Он выслушал просьбу Дмитрия и Ковальчука и немедленно разрешил.
— Только, ребята, чтоб без озорства! Избави чего стянуть или хозяина обидеть. Сами знаете — народ чужой, у него свои обычаи, и мы должны их уважать. В чужой монастырь со своим уставом не лезь. Приказ по фронту читали?
— На вищо забижать? — ответил Дмитрий. — Мы, товарищ начальник, розумием. А поработать на землице хочется.
— Хорошо… идите! Да когда будут фрукты, так меня не забудьте.
— Спасиби, товарищ начальник!
— Скажите отделенному, что я вам разрешил, чтоб он не препятствовал.
Возвращаясь в курганчу, Ковальчук взглянул на потемневшее небо, потянулся и сказал:
— А гарнесенько в садочку!
На следующий день после обеда Дмитрий с Ковальчуком пошли к Абду-Гаме.
Хозяин встретил их на улице и провел в парадную половину, где шипел в котле плов и стояли сласти.
— Садись, джигит… Покушать надо.
Дякуем… сыты.
— Садись, садись. Отказать нельзя — хозяину обида!
После казенной похлебки жирный плов был особенно вкусен и приятен.
Ковальчук уплел три пиалы и налился по горло чаем.
После чая Абду-Гаме повел работников в сад, показал им кетмени[15] и научил, как окапывать землю вокруг деревьев.
— Теперь ямка копал, потом ветки резал, виноград палки сажал.
В другом углу сада копались в земле три женские фигуры, закрытые с ног до головы паранджами и чимбетами.
Абду-Гаме сам взял кетмень, и работа закипела.
Ковальчук любопытно поглядывал в угол, где работали женщины.
— Бай, а бай!
— Что?
— Кажи, будь ласков, чого це у вас баба в наморднике ходыть?
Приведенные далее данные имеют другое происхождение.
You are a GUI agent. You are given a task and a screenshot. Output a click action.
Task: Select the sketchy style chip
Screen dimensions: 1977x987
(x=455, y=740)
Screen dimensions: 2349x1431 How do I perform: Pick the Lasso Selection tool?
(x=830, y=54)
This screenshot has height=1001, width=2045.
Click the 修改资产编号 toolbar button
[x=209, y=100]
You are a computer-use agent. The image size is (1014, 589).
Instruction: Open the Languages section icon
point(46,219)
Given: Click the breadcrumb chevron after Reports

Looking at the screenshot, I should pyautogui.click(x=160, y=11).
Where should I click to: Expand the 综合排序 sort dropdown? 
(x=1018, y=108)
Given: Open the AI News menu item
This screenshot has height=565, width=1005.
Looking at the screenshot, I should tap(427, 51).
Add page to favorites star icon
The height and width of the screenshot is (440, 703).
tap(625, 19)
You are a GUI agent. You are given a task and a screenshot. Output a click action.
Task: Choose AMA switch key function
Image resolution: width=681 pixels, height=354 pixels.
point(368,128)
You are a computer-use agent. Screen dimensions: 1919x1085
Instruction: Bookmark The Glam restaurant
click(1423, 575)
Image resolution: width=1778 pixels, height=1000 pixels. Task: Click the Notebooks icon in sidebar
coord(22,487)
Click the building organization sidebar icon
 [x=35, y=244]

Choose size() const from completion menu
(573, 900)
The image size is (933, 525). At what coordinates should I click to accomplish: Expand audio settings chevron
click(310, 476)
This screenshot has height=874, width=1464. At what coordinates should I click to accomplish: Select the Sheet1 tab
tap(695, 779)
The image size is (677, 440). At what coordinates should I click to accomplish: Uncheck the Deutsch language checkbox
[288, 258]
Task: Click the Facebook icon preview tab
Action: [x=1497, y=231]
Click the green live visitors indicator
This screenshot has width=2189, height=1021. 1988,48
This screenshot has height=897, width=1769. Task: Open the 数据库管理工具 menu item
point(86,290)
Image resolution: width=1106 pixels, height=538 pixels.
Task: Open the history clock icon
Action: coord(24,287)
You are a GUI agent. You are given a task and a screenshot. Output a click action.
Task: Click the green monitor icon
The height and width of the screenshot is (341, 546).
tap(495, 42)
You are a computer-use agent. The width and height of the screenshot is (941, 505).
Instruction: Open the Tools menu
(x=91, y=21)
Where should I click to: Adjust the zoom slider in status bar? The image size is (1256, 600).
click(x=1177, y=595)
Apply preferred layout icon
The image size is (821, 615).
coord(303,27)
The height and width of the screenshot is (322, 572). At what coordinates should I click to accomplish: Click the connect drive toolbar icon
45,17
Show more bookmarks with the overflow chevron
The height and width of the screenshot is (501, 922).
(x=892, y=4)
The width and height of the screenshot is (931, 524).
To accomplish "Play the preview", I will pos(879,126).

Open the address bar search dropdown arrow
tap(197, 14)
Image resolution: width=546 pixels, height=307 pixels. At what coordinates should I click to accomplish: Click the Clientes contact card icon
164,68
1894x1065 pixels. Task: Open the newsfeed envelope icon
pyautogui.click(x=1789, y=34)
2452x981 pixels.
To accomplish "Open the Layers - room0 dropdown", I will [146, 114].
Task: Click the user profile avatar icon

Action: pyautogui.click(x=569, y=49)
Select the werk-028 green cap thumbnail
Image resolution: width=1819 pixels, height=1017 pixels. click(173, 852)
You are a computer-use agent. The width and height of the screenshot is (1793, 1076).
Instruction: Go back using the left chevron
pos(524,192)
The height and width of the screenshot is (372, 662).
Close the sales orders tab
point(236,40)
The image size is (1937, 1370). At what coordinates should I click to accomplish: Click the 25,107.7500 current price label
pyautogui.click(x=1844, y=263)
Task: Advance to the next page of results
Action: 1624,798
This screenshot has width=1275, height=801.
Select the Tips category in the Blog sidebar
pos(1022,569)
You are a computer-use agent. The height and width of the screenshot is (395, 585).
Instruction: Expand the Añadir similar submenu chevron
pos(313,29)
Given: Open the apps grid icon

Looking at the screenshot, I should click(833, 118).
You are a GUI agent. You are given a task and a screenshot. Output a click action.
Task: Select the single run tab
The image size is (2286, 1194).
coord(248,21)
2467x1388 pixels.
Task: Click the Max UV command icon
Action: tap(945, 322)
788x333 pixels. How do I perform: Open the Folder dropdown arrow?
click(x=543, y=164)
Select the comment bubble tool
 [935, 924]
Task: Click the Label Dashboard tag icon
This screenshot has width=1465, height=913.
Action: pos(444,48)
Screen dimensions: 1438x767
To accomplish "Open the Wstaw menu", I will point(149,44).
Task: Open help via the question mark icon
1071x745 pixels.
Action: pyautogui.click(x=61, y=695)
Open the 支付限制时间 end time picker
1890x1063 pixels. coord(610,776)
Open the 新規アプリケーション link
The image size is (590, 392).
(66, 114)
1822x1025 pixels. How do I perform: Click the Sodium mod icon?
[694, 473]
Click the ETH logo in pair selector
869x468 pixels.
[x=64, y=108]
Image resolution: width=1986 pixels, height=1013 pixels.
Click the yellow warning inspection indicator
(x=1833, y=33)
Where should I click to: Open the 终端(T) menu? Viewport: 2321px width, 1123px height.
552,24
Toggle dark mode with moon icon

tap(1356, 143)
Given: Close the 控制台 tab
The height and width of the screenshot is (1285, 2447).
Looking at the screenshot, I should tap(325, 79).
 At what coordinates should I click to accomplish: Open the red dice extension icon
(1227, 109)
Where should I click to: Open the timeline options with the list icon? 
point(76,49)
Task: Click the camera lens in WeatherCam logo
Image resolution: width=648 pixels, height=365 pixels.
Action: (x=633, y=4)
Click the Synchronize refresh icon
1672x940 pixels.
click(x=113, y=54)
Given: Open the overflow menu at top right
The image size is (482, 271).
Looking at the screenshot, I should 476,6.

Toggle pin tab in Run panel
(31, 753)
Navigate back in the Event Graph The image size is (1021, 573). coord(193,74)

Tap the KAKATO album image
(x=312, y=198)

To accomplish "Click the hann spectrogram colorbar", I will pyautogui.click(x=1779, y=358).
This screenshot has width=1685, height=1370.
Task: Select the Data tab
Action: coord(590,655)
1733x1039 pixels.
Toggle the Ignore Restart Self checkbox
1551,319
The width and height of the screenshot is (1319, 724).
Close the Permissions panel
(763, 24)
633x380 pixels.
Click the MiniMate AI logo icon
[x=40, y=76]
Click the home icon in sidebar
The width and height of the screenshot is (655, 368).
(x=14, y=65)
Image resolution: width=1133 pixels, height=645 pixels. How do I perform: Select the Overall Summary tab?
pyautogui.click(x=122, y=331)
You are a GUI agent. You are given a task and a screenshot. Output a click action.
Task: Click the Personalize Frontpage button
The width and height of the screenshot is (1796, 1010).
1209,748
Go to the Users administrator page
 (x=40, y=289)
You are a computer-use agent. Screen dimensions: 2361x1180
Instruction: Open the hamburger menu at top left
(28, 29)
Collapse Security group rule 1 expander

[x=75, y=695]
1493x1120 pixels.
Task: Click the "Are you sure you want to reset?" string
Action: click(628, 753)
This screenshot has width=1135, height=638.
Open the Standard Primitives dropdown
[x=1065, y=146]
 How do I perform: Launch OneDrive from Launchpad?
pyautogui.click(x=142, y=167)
Абду-Гаме, продолжая копать, неохотно бросил:
— Закон… Пророк сказал… Женщина должен быть закрыт от чужой глаз. Соблазн нет.
Ковальчук рассмеялся.
— Да… де тут до соблазну? Черт его разбери, що воно в тым мишке? Може, баба як баба, и молода, а може, стара карга, якой не приведи пид ночь побачить. Пузо расстроишь.
Дмитрий отозвался из-за дерева.
— Це воны с того придумалы, що у их, — бабе двадцать стукнуло — вона як твоя ведьмачка. Спеклась, сморщилась, неначе яблоко печено. Ось их и завешують, щоб замуж сдать. Под намордником муж не разбере, яка харя, а женився — терпи.
Замолчали. С гор тянул легкий ветерок, шуршали ветки тополей вдоль дувала.
Прожужжал между деревьями ранний жук.
Кончили работать, когда смеркалось.
Абду-Гаме проводил работников на улицу, пожал руки.
— Якши работал. Большой спасибо говорил. Якши адам, джигит!
— До побачення, бай.
До свиданья. Приходи завтра, пожалуста.
Ночь оседала над кишлаком прозрачной ультрамариновой холодной пленкой.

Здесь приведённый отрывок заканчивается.